Cup Product Persistence and Its Efficient Computation

TL;DR

This paper introduces efficient algorithms for computing advanced cohomological invariants in persistent homology, enhancing the discriminative power of topological data analysis tools.

Contribution

It presents the first polynomial-time algorithms for persistent cup modules and introduces a new stable invariant called partition modules of cup product.

Findings

Algorithm for persistent k-cup modules runs in O(d n^4) time.

Faster computation of persistent cup length for dimensions greater than 3.

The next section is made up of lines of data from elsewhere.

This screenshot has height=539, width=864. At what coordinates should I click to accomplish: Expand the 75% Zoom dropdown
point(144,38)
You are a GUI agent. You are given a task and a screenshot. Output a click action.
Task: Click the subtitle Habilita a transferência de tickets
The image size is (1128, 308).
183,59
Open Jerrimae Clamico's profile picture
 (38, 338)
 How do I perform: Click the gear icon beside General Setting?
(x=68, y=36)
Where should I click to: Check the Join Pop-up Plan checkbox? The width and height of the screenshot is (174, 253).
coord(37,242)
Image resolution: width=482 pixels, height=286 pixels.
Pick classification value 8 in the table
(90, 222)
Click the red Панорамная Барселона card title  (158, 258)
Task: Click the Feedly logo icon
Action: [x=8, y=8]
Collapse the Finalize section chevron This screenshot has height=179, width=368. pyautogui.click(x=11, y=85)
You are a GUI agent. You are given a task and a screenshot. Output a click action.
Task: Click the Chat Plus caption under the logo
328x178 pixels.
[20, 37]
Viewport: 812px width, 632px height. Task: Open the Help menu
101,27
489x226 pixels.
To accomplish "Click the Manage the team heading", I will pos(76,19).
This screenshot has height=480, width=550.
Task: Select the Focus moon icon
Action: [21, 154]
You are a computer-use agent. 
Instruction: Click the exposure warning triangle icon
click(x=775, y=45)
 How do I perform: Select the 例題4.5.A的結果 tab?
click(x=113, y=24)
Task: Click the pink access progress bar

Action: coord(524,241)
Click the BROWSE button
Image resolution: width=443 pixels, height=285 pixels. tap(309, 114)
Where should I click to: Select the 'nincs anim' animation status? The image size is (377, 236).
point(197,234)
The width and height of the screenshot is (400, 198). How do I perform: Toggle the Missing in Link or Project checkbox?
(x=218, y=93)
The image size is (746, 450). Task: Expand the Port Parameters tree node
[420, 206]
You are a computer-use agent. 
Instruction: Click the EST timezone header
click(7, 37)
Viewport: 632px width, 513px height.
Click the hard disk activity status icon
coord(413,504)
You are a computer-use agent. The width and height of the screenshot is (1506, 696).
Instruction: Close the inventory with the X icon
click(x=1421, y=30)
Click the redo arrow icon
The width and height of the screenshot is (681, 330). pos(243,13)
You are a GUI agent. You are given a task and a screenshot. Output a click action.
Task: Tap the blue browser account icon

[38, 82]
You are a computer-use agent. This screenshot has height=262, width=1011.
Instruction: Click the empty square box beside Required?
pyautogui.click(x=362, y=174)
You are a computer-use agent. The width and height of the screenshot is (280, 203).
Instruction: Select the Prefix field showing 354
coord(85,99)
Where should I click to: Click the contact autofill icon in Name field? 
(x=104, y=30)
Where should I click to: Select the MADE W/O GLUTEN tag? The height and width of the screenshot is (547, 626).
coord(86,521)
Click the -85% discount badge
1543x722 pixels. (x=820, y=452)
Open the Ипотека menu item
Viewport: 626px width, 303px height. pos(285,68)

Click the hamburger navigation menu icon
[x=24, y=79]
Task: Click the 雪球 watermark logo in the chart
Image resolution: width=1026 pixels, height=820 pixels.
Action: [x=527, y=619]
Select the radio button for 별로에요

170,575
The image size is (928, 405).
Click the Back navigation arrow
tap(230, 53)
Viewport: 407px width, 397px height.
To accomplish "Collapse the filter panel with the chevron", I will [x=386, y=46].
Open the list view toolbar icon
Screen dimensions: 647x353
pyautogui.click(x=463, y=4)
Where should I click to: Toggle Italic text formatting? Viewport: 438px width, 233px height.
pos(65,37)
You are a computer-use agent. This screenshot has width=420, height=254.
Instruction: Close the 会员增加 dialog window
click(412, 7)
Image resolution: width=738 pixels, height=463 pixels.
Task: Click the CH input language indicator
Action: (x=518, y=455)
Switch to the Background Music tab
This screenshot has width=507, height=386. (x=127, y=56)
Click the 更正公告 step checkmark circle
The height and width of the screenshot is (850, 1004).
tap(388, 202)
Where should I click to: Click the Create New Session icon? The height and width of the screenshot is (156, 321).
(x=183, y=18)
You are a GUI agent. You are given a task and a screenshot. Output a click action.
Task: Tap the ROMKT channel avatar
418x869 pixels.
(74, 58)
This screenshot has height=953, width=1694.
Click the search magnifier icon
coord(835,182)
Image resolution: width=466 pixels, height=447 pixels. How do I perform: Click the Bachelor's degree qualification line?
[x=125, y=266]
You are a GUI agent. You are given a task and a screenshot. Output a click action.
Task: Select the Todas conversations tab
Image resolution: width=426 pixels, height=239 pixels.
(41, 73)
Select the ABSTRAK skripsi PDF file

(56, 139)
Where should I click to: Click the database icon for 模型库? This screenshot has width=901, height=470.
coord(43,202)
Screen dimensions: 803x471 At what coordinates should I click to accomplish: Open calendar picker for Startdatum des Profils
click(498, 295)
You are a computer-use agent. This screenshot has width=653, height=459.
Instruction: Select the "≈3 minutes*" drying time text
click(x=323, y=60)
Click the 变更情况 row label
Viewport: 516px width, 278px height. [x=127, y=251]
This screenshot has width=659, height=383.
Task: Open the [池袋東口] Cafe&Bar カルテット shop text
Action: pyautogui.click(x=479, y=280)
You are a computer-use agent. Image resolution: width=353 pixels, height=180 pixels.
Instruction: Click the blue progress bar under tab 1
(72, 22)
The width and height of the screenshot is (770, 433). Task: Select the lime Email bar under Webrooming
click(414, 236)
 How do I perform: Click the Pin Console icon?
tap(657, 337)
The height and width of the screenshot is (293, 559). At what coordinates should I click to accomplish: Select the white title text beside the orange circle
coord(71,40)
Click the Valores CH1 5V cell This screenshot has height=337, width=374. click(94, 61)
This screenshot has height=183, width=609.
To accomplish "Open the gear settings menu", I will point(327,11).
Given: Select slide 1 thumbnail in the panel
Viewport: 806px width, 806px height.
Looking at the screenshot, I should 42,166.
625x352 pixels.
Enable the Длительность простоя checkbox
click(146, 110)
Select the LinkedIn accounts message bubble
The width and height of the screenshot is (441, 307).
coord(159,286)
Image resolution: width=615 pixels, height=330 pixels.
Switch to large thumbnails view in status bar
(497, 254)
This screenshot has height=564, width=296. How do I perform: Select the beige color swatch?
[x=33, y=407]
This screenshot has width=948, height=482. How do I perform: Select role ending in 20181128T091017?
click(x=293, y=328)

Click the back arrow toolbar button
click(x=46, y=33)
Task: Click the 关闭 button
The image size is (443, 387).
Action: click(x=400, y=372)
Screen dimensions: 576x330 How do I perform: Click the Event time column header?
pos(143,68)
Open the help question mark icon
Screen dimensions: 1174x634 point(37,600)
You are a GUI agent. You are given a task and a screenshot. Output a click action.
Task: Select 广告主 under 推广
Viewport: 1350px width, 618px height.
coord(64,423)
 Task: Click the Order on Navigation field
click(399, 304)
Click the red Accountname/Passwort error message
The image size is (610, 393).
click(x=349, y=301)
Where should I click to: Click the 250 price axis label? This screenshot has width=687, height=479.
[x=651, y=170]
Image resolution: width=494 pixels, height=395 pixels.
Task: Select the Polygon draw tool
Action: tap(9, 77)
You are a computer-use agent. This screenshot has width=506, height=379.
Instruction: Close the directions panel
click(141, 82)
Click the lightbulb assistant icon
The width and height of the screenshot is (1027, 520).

Introduction of partition modules of cup product as a more discriminative invariant.

Abstract

It is well-known that the cohomology ring has a richer structure than homology groups. However, until recently, the use of cohomology in persistence setting has been limited to speeding up of barcode computations. Some of the recently introduced invariants, namely, persistent cup-length, persistent cup modules and persistent Steenrod modules, to some extent, fill this gap. When added to the standard persistence barcode, they lead to invariants that are more discriminative than the standard persistence barcode. In this work, we devise an $O(d n^4)$ algorithm for computing the persistent $k$-cup modules for all $k \in \{2, \dots, d\}$, where $d$ denotes the dimension of the filtered complex, and $n$ denotes its size. Moreover, we note that since the persistent cup length can be obtained as a byproduct of our computations, this leads to a faster algorithm for computing it for $d>3$. Finally, we introduce a new stable invariant called partition modules of cup product that is more discriminative than persistent $k$-cup modules and devise an $O(c(d)n^4)$ algorithm for computing it, where $c(d)$ is subexponential in $d$.